== Source document ==

Interface and Implementation Repositories

As an alternative to IDL, the CORBA spec devotes a couple of paragraphs to the idea of repositories for both interface and implementation definitions. On the interface side, the repository is intended to augment the dynamic-invocation interface by providing persistent objects which represent information about a server's interface. With an interface repository, a client should be able to locate an object unknown at compile time, query for the specifics of its interface, and then build a request to be forwarded through the ORB. The implementation repository contains information which allows the ORB to locate and activate objects to fulfill dynamic requests. The spec also envisions this repository being used to contain other incidental information about an object, such as for debugging, versioning, and administration. The specification does not define how either repository is implemented, so vendors have gone their separate ways, as they have with much of the CORBA spec.

CORBA Prospects

The OMG has been criticized for resembling other industry consortia which began with much fanfare about open architectures and cooperation, but ultimately produced little of substance. In the case of CORBA, however, the comparison is unfair; there is broad industry support for the spec, many implementations are available, and serious work is underway to address shortcomings in Version 1.1. CORBA is viewed by some large institutions as the only viable technology that is truly cross platform and cross operating system.

But is it a standard? Yes and no. Within the consortium it is a standard description of an architecture, but it is not a standard for implementation, and it is not as well-defined as it needs to be. The result is that each implementation of CORBA is a proprietary product. There is currently no interoperability between ORBs, though various partnerships have been announced--SunSoft and Iona, for example.

As a technology, CORBA is maturing rapidly. Companies such as Netlinks Technology (founded by two of the key implementors of DEC's ORB) have produced tools which ease the building of distributed applications using CORBA. A number of training companies now offer hands-on courses. Version 2.0 of the specification may deliver on the promise of interoperability. Currently, CORBA implementations are available for nearly all the major operating systems, and if an organization is willing to stick to a single vendor, real-world solutions can be built today.

IBM's System Object Model

It would not be accurate to describe IBM's SOM as an implementation of CORBA. Rather, it is a binary standard for objects that are operating-system and language neutral, and whose interfaces conform to CORBA definitions expressed in IDL. DSOM, the distributed-object framework which ships with the SOMobjects Toolkit, is a CORBA-compliant ORB. Dealing with object implementations sets SOM well apart from the CORBA spec, which defines object interfaces strictly without regard to implementation. As do other CORBA-compliant implementations, SOM extends the spec's capabilities: It supports implementation inheritance and polymorphism, provides metaclasses which are manipulated as first-order objects, and allows dynamic addition of methods to a class interface at run time.

===
== Information provided ==

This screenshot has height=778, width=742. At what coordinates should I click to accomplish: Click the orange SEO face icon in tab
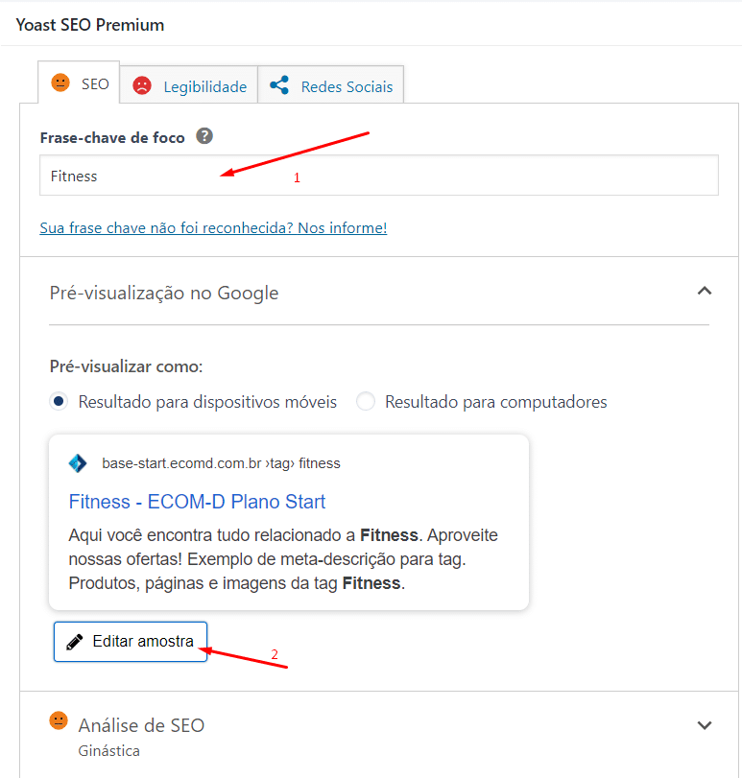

===

What you need to do:
A - Please print the CORBA passage word for word, starting at "As a technology, CORBA" and ending at "be built today.".
B - According to the CORBA passage, why is each implementation of CORBA a proprietary product? Answer in one to three sentences.
The listing has no role in this work.

Task solutions:
A -
As a technology, CORBA is maturing rapidly. Companies such as Netlinks Technology (founded by two of the key implementors of DEC's ORB) have produced tools which ease the building of distributed applications using CORBA. A number of training companies now offer hands-on courses. Version 2.0 of the specification may deliver on the promise of interoperability. Currently, CORBA implementations are available for nearly all the major operating systems, and if an organization is willing to stick to a single vendor, real-world solutions can be built today.

B - Within the consortium, CORBA is a standard description of an architecture but not a standard for implementation. It is also not as well-defined as it needs to be.